Significantly, we are seeing that shift just now with the decline in newspaper readership, in inverse relationship to people obtaining their information and influenced views from more independent online sources. Thus, the task of encouraging an alternative media lies not just in the optional sourcing of information, but in moving away from the left's comfortable dependency on nominal liberal-Guardian space.

This is not a case of wanting the Guardian and Independent to simply disappear. Rather, it's about how we might build towards something which transcends that corporate-determined media. The argument is not that dissenting voices shouldn't have their pieces published in the Guardian. Rather, it's a question of whether they have the willingness and/or freedom to openly criticise their host media - the hand that feeds - in the process.

The Guardian remains a vital arm of the propaganda system, serving to rationalise state aggression – which means supporting big power – and helping to police the parameters of safe comment/debate. The exposure of its crucial system-preserving function is, arguably, much more pressing than having that 'all-important' access for token and diluted comment.

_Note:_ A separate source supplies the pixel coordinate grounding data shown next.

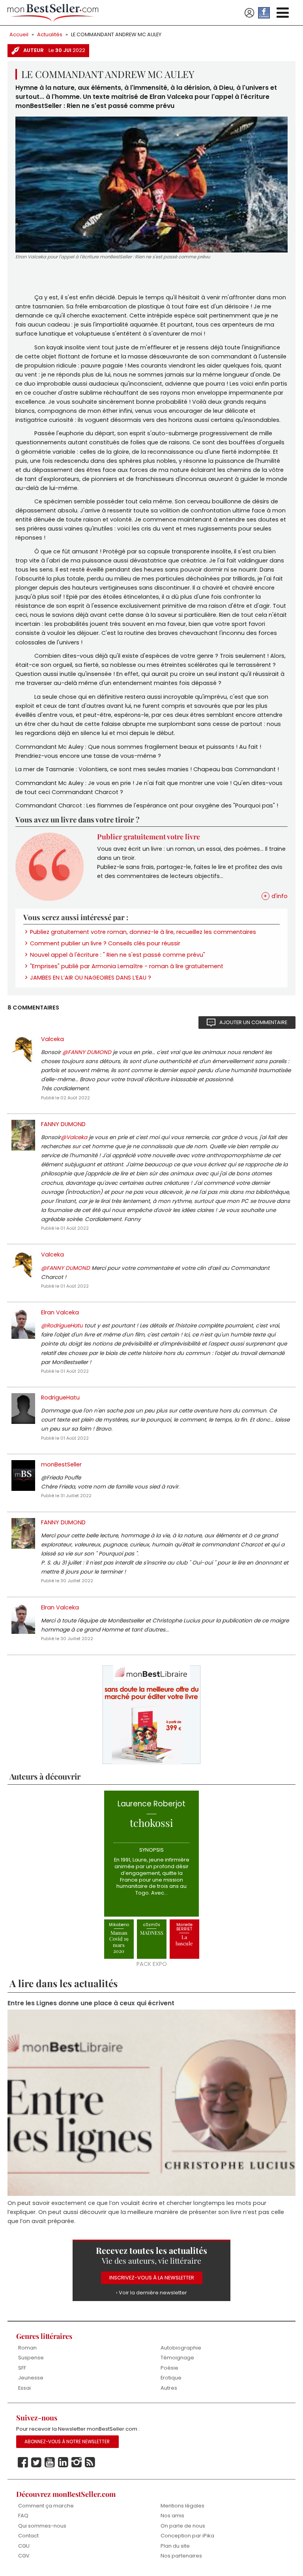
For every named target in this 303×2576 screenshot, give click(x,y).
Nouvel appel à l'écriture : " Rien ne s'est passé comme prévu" (117, 955)
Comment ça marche (46, 2505)
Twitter (36, 2462)
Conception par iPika (187, 2535)
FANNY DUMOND (63, 1124)
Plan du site (175, 2546)
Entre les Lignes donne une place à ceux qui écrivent (90, 2003)
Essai (24, 2388)
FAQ (23, 2515)
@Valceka (74, 1137)
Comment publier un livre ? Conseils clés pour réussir (105, 943)
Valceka (52, 1039)
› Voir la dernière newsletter (151, 2292)
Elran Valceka (60, 1312)
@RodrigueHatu (62, 1325)
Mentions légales (182, 2505)
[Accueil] (52, 13)
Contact (28, 2535)
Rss (90, 2462)
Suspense (31, 2357)
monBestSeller (61, 1464)
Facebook (23, 2462)
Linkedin (63, 2462)
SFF (22, 2368)
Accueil (18, 34)
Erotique (171, 2377)
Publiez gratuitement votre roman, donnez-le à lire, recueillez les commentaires (143, 932)
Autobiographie (181, 2347)
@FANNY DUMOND (86, 1052)
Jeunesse (30, 2377)
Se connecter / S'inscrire (249, 13)
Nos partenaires (181, 2555)
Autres (169, 2388)
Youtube (50, 2462)
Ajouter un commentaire (253, 1022)
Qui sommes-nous (42, 2526)
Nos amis (172, 2515)
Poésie (169, 2368)
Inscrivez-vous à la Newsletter (151, 2277)
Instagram (76, 2462)
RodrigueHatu (60, 1397)
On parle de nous (183, 2526)
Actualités (49, 34)
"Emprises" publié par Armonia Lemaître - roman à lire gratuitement (126, 966)
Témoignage (177, 2357)
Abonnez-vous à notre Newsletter (67, 2442)
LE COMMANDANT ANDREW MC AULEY (116, 34)
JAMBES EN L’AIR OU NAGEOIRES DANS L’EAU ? (90, 978)
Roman (27, 2347)
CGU (24, 2546)
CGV (24, 2555)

Consider a scenario where people like Monbiot, Fisk and others did, individually and collectively, start to take on the issue in a serious and challenging way. Wouldn't that, and the potential reaction of the Guardian, be a significant contribution in itself to radical instruction?

Compassionate conduct

A last thought. Some of the discussion which took place at the Media Lens board regarding the above issues was conducted in a rather combative and, in places, openly hostile spirit. It's understandable. But not, on reflection, very satisfying. Positions are taken and defended with sincere conviction and the desire to make one's point. But that can often result in over-defensiveness and the feeling of personal attack. While endeavouring to restrict one's comments to the realm of constructive criticism, a certain hubris, real or perceived, often permeates such exchanges, serving to foster and entrench little animosities. Again, it's one of the by-products of cut-and-thrust debate. Yet, it makes this writer aware of the need to keep a vigilant check on how one engages in such criticism.

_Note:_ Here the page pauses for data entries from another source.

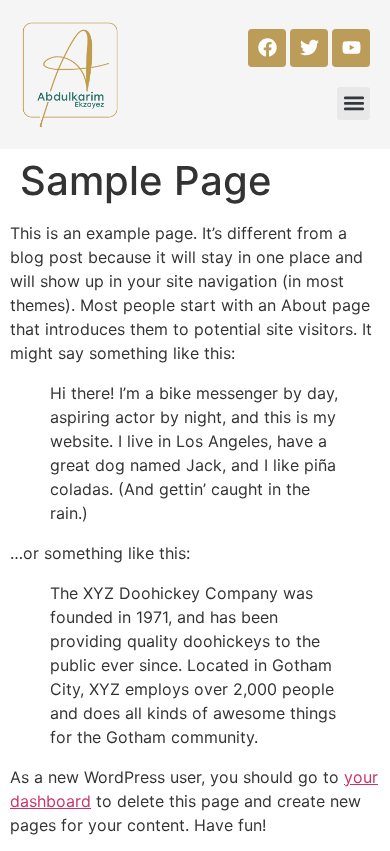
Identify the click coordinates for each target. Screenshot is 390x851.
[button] (353, 103)
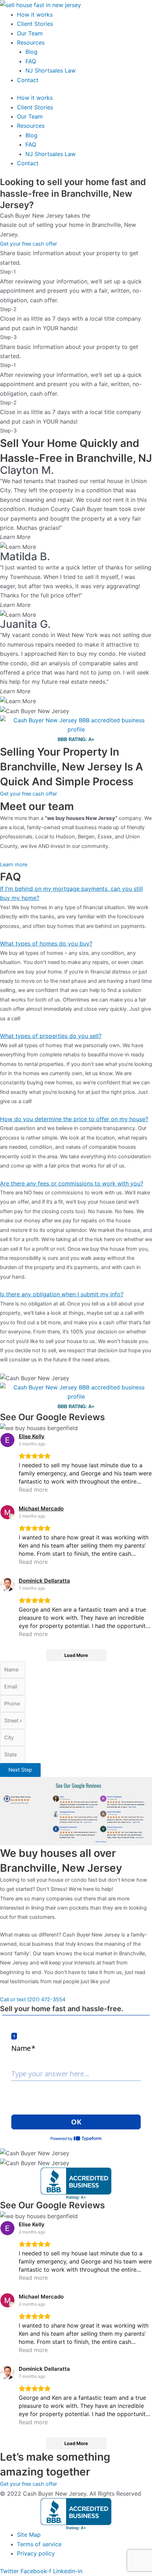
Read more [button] (33, 1489)
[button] (76, 893)
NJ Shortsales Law (50, 70)
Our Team (30, 33)
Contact (28, 80)
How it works (35, 14)
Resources (31, 42)
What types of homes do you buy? (46, 943)
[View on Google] (7, 1440)
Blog (31, 51)
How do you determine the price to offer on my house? (74, 1119)
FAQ (30, 61)
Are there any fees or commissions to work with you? (71, 1183)
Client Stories (35, 23)
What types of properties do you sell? (50, 1035)
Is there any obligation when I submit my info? (61, 1294)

On which timely, and I suppose ironic, note, comes this little piece of compassionate wisdom on Socratic dialogue from Karen Armstrong, published at, yes, of course, the Guardian:

"Furthermore, a truly Socratic dialogue must be conducted with gentleness and without malice. It was a joint effort to obtain new understanding: you expressed yourself clearly as a gift to your debating partners, whose beautifully expressed arguments would, in turn, touch you at a profound level. Socrates once described himself as a midwife whose task was to help his conversation partner engender a new self. By learning to inhabit each other's point of view with honesty and generosity, participants were taken beyond themselves, realised that they lacked wisdom and longed for it, but knew that they were not what they ought to be."

John

*Much of the above was adapted from my comments and exchanges at Media Lens.